You know I hear it too, but only while idiling. I think it is something in one of the belts. mine has 42000 miles. Like an idiot I broke my car in hard, totally forgot about the new car break in period cause I was so exicted. Drove the SH!t out of it and have had no engine probs, no leaks, nothing like that.


----------



## Guest (May 7, 2003)

Wow, you have 42K miles on an 03 already!
Where do you drive to????



SpecVspeeD said:


> *You know I hear it too, but only while idiling. I think it is something in one of the belts. mine has 42000 miles. Like an idiot I broke my car in hard, totally forgot about the new car break in period cause I was so exicted. Drove the SH!t out of it and have had no engine probs, no leaks, nothing like that. *


----------



## Guest (May 7, 2003)

I have noticed no such noise from my specV...



yeeharacing said:


> *I have an '03 Spec V that is only a few weeks old.
> 
> I've got 2300 + miles on it at the moment. I babied it to 1500 miles and I haven't really gotten on it past 3k more than a few times. I've noticed sitting at a light the other day that there is a sound like a valve tap coming from the engine. Since I'm not real familiar with the QR is this a normal noise or is this something I should have the dealer look at. It's going for an oil change tomorrow. BTW it coincides with RPM. The higher the RPM the faster the tick. *


----------



## sr20dem0n (Mar 19, 2003)

I know this is an old thread but that clicking is the valves, every spec-v has it just some people are more sensitive to the sounds their cars are making so they hear it more.


----------



## Guest (May 7, 2003)

Heres what I have to say about the noise: http://forums.thevboard.com/viewtopic.php?t=13491


----------



## jmbernard73 (Apr 27, 2003)

sentrab 12 did you have a trade in at that price?


----------



## Lurker Above (Apr 21, 2003)

haven't noticed a tapping noise from the engine...then again, my last car was a 240sx and towards the end it developed that damn timing chain rattle so compared to that racket...

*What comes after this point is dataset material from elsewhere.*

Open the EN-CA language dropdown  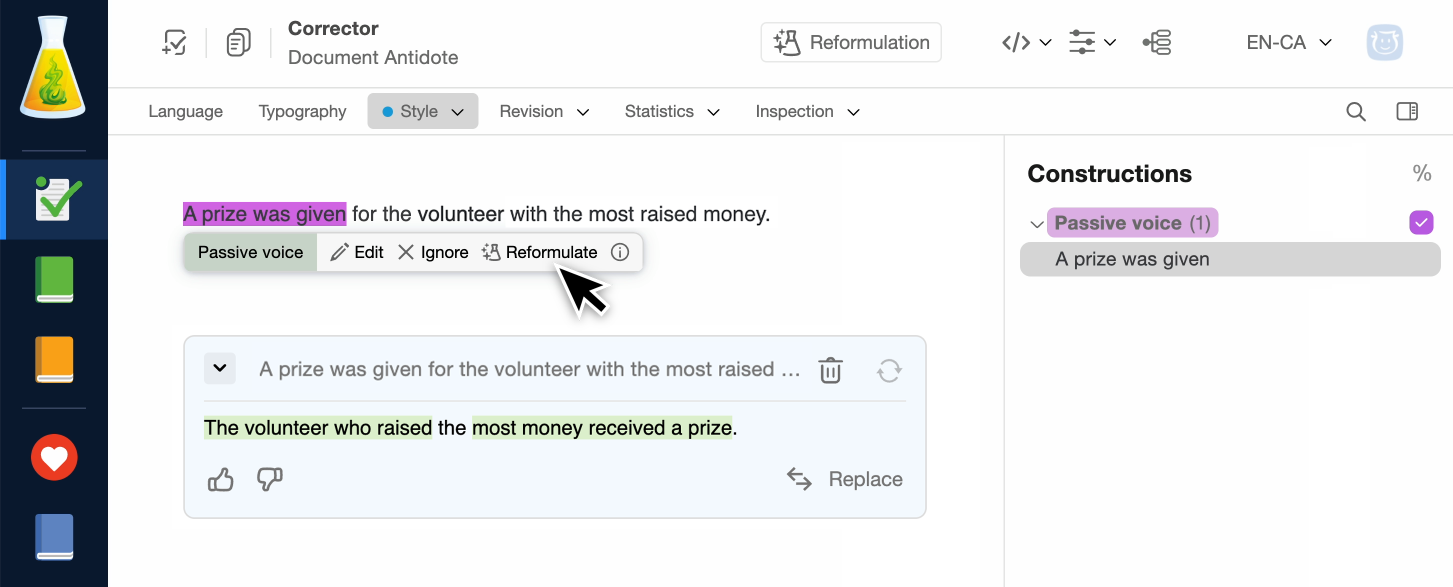(1289, 43)
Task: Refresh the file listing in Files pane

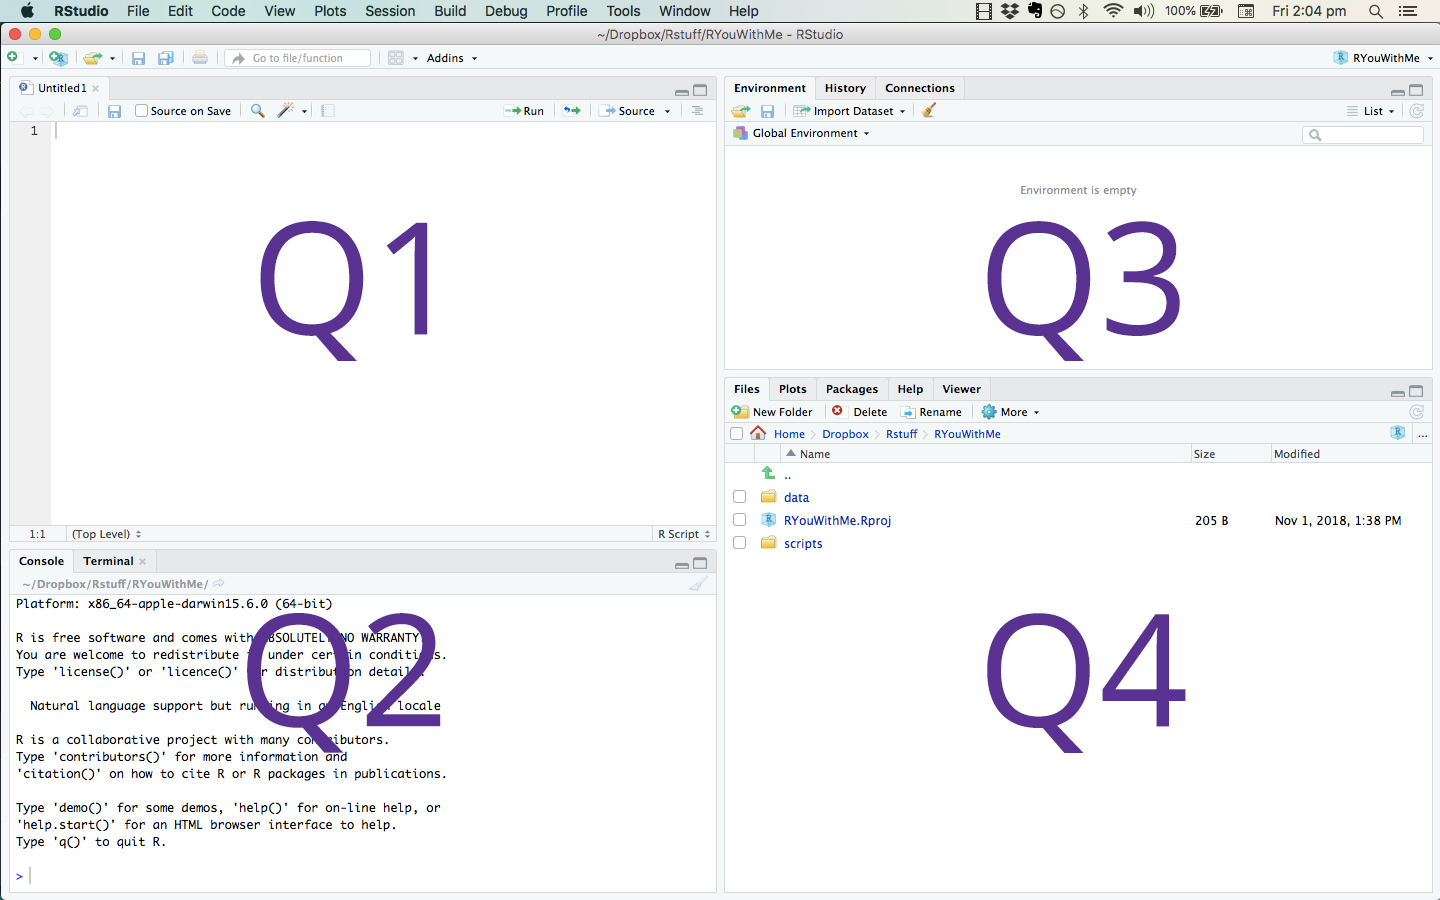Action: coord(1416,412)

one noise i did notice for the first week i had the spec was a high frequency sound, sorta like the high voltage noise you get on old tv sets. it was steady and didn't fade, so i assumed it was the balance shafts? i don't notice it anymore, might be gone...

Lurker Above


----------



## germex (Jan 15, 2003)

The only time I ever hear that tapping sound is when I start it up after it has been sitting for a while. The sound is the valves tapping a bit before the oil gets pumped up to the top. If yours is tapping all the time there's probably something wrong. Also, you should probably read the post on the pending recall.


----------